Philemon is the team leader on this project. He is wearing several hats and juggling those hats effectively. He is scheduling weekly team meetings where they review the work done in the previous week and planning and initiating the new work to be done. Meanwhile, he monitors the work of Efatha as together they are working on the primary web page for the new site. Efatha is doing the HTML and CSS work to build the look and feel of the front end of the survey application. At the same time, Philemon is coding the JavaScript code to read in the actual survey questions and to write the survey answers to data storage. They are collaborating on the same program day by day using their own unique skills. As they do so, they are doing code reviews of each other’s new code so that they understand how the pieces fit together and to make sure that the result meets the requirements.
Meanwhile, I (Michael) am monitoring their code commits and reviewing their code. I also have a cloned copy of the project repository on my development machine here in Texas. My contribution to the project is to manually test the working program as the end user (whose name is Fred) would. Not only do I use it in my browser, but I also have my clone of the repository inside a working full stack server. So, I am testing it as it will be fully deployed for the world to see and use. I am also using a testing framework called Selenium to automate the manual tests that I do. As I manually do the testing, Selenium captures all of my actions (click here, type there, scroll to somewhere else, …) and the results of my actions. After my test run, the captured actions are stored in a “test case” in the team’s testing library. Those test cases (and results) become part of the project repository that we all share. When Efatha and Philemon are working on a new feature or fixing a bug, they will be able to push a button and watch all of my testing get replayed against their new code. This way, they can quickly re-run all of my testing to make sure they have not broken anything. This shows the two processes of Integration Testing, and Test Automation.

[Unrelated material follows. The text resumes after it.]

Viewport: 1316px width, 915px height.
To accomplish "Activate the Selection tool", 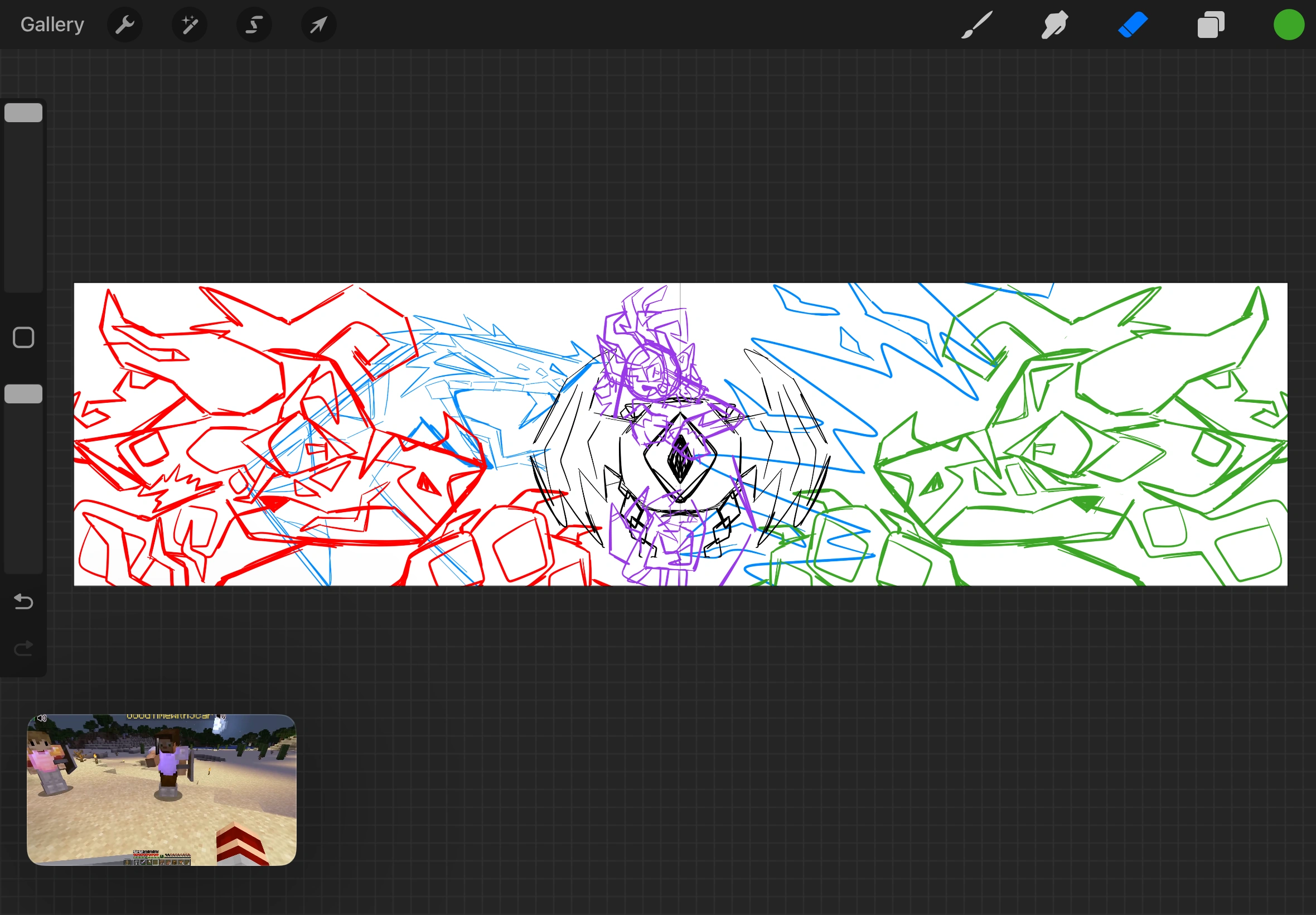I will click(x=254, y=25).
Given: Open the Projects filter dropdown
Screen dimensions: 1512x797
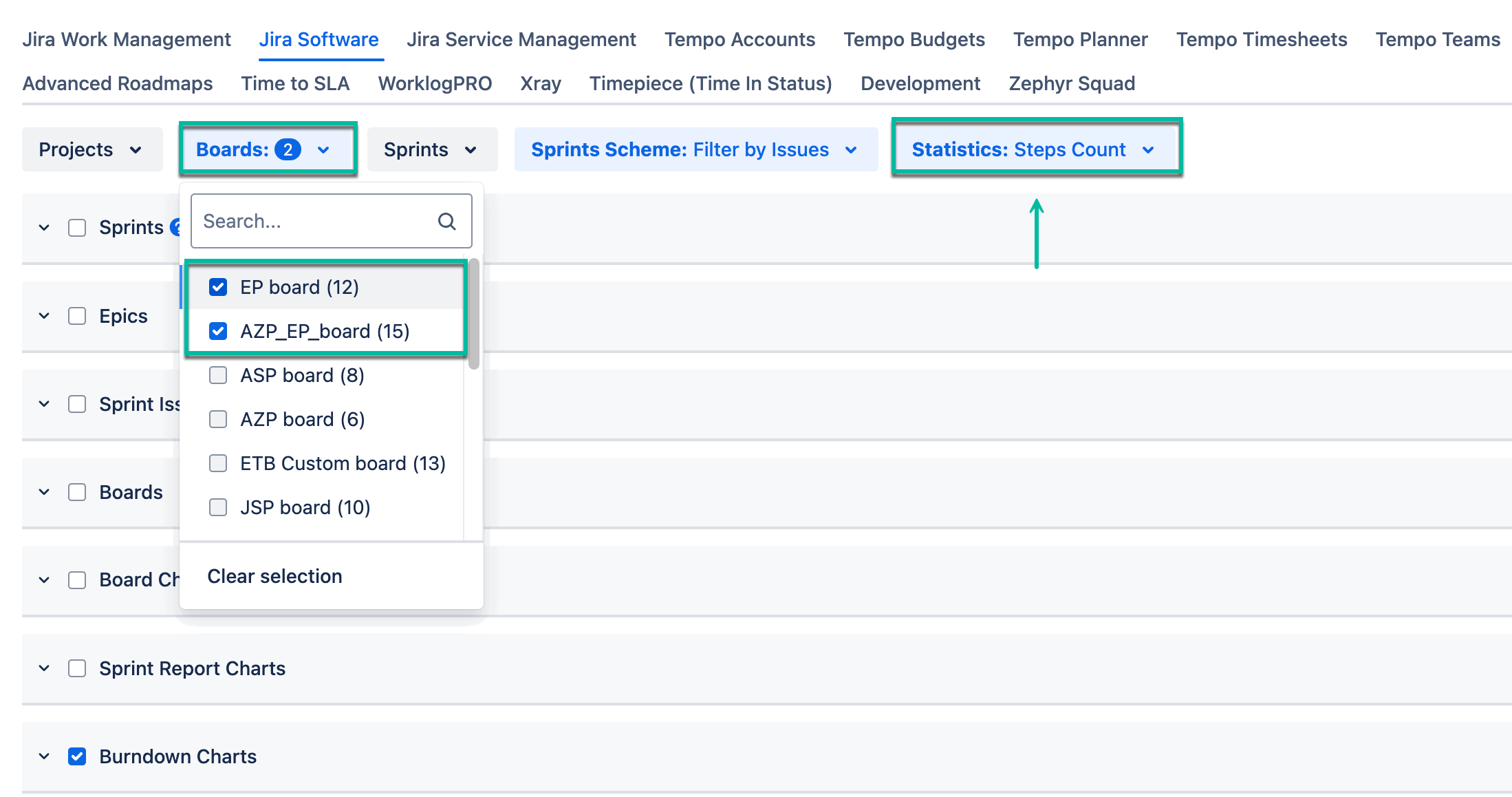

Finally, Ash is busy on the deployment (full stack) work that will become the live demonstration of this whole project. Once that is deployed, he will be able to begin his own development task of collecting the survey results from the json data file that is written by the front end application and permanently storing the results in an SQL database in the deployed stack.
Once Ash has the demo site deployed, that deployment will run out of a live clone of the GitHub repository. Every day, that clone will pull the latest copy of the repository and the live site will reflect the previous days work by each member of the team. This is two processes called called Software deployment and continuous integration.
The real message of this post is a lot of knowledge, hard work done collaboratively across the globe, and in the first week of the project the team is already using most of the software engineering team processes described in our Working in a team page.
I’m writing this post on Friday of the first full week of the project. When the team meets (virtually) early next week, Efatha and Philemon will do a live virtual demonstration of the current state of the program. The whole team will be able to see real running code taking its first baby steps. This will allow us to ask questions, discuss options and next steps, and more importantly get a very tangible reward of their first week of working globally as a team.
Way to go team!
If you read this post, please leave a comment here so we may know your personal take away from this team’s efforts.
We are working hard to complete this project
Good results should be implemented in the project thanks to our determination and commitment on this team work project. It helps us to work as a team with tremendous and potential tools and strategies worth to know in our learning process. I’m happy for doing the HTML and CSS work part and happy working in a team with Michael as the project owner and coworkers, Philemon and Ash. We all work diligently to reach to the expectation of this project.